:: To do ::
Extend the reader reviews of the memoir Spirit Car below, beginning after their final sentence.

I liked this book, and I think it is one people should read. We hear so much about the horrible and unfair ways that the Native Indians were treated, but this really helps you begin to understand some of the atrocities and see the Indians as real people with families and lives different from the old western movies. As a memoir, it is a good one. I would have rated it higher except for the fact that at times, I had a hard time following it. The author skipped from person to person, and it was difficult to keep the people straight and remember how they were related. Lots of genealogy was included. I wish I could have read it without knowing the Duluth schools replaced To Kill a Mockingbird because I kept comparing the two. Both deal with racial bias, but I do not think Spirit Car comes close to the literary merit of the other book. It is a shame to me that students do not read both books. Having been a teacher, I think there are parts of this book that students would get meaning from, but also there are students who would struggle to finish it.
This one was a slow starter. The first chapters were filled with lots of history that was written in the manner of a diary, recording process and items learned. Wilson has spent years researching the stories she shares here - a process at once cathartic and nostalgic. The scene that will live on in my memory is the recreation of the March of 1862, and the meaning imbued by each step of the trek. This is an important story. Part of American history that needs to be told to our children, just like the Japanese internment camps and the slaughter of so many native peoples as America was settled by European immigrants. We must learn.
I loved this book, though it made me tear up from time to time. If you want an accessible way of understanding and getting the background behind the U.S. Dakota War of 1862 in terms of what led up to it and the consequences and impact it still has on the Dakota people today, this is a book for you. Diane Wilson is the daughter of a 1/4 Dakota mother and a Swedish father. This book traces her journey to rediscovering and connecting not only to her family history, but to the history of the Dakota people in Minnesota as well.
Spirit Car is a very readable investigation into the 1862 Dakota war in Minnesota. Diane Wilson, of Dakota/Swedish heritage traces her family history which included the 1862 Dakota war. Diane's life is changed and enriched by what she learns about her Dakota ancestors. She begins a journey to heal after hundreds of years of cultural genocide which includes her participation on the Dakota Commemorative March in November of 2002. I highly recommend Spirit Car to help explain the racism against First Nations in Minnesota.
I read this book because I so enjoyed the author’s 2021 book The Seed Keeper. I was also interested because Duluth Public Schools have replaced TKAM with this book.
I thoroughly enjoyed this book but I would not choose it to replace TKAM. The author travels to various points in MN, SD, and NE to trace her Dakota family’s history.
I wish the nook has been told in chronological order; instead, as a memoir, the story is told in the order she learned the bits of history.
Also, very definitely, the book should include a map or two.

:: Information supplied ::

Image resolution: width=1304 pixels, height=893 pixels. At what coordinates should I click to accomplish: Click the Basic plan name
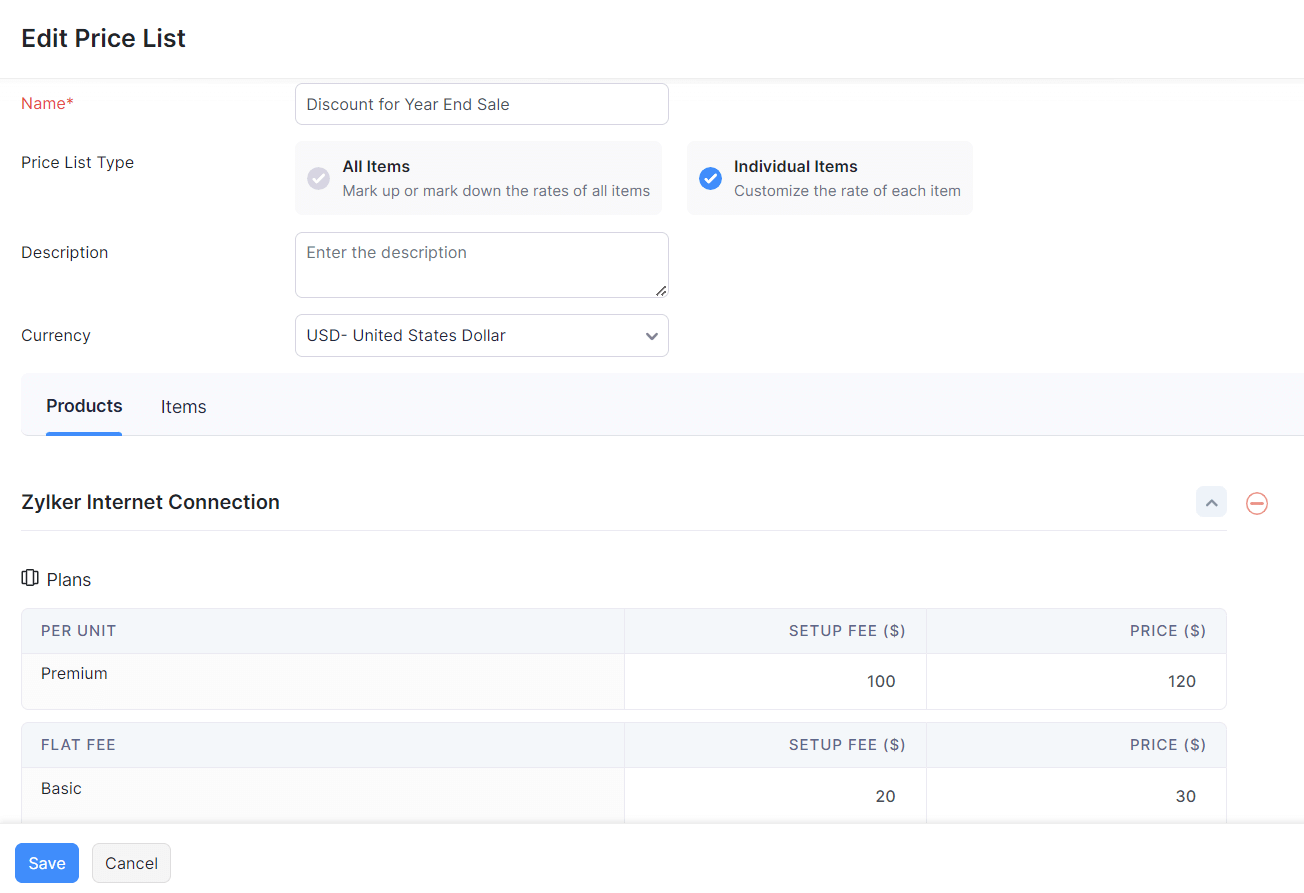(x=61, y=789)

:: Final result ::
I so enjoyed The Seed Saver and hearing Diane Wilson’s voice on life, I was eager for more insights into her journey. This book is a powerful collection of research, storytelling, personal insights, and “intuitive anthropology”. I did find a lot of echoes and themes, so see the various beautiful and powerful threads that weave on her work. I did have to pause in reading due to the heavy emotion content and realizations of what trauma has been inflicted and endured. And that I finished this on the evening before November 7 is magic. Or not.
I have read books in the past with the Minnesota history of the mistreatment of the Native Americans, and the 1862 uprising, that were much better than this. Unfortunately, I have forgotten the name of the best one, but I read it in the 1960's, so maybe it was put out for the centennial. I found a list of books on the subject, and will take the Website name along to book club for those that are interested.
In Spirit Car Diane Wilson traces her family history from the 1862 Dakota war through the first commemorative march held in 2002. This book blends memoir and intuitive fiction based on the experiences of Wilson’s relatives during and after the war. Wilson captures the nuanced and differing perspectives of her family members, and tied their experiences into the larger effects of colonialism. This book grapples with the ‘why’ of reconnecting to the past, and how these past events impact today.
Part memoir, part family history, part creative nonfiction, this book will punch you in the gut and leave you crying.
In a good way?
IDK, I'm white, and though I was born in Minnesota, growing up mostly in Kap'oza, living now so so close to Mendota, it feels important - imperative, urgent even - to engage with Dakota stories in a meaningful way.
Powerful “we”moir with a lot of nuance and varying storytelling styles. Some big life-changing moments for me. And yet, overall, the way the book is structured got me confused, especially during the second half, where she gave more background info on those she does “intuitive anthropology” about in the beginning. I needed more continuity, I think.
Between 3-4 stars, I chose 4 because this is a personal story. While this is about the US gov’s and settlers’ horrible treatment of the Lakota the author frames it as resiliency which keeps it positive. We largely succeeded in the mission of destroying the native peoples lifestyles. The descendants of the War of 1862 are left to figure out that legacy.
Spirit Car was well-written. The circular structure wasn't difficult to follow along with. Some of the chapters would be good to use in a high school classroom when covering the Dakota War. Wilson made me think also of my relatives and who travels with me in my spirit car.
This book centered on MN and SD. I really appreciated the personal accounts and how someone might process their lineage and celebrate their heritage, both the challenges and overcoming them. I highly recommend this book!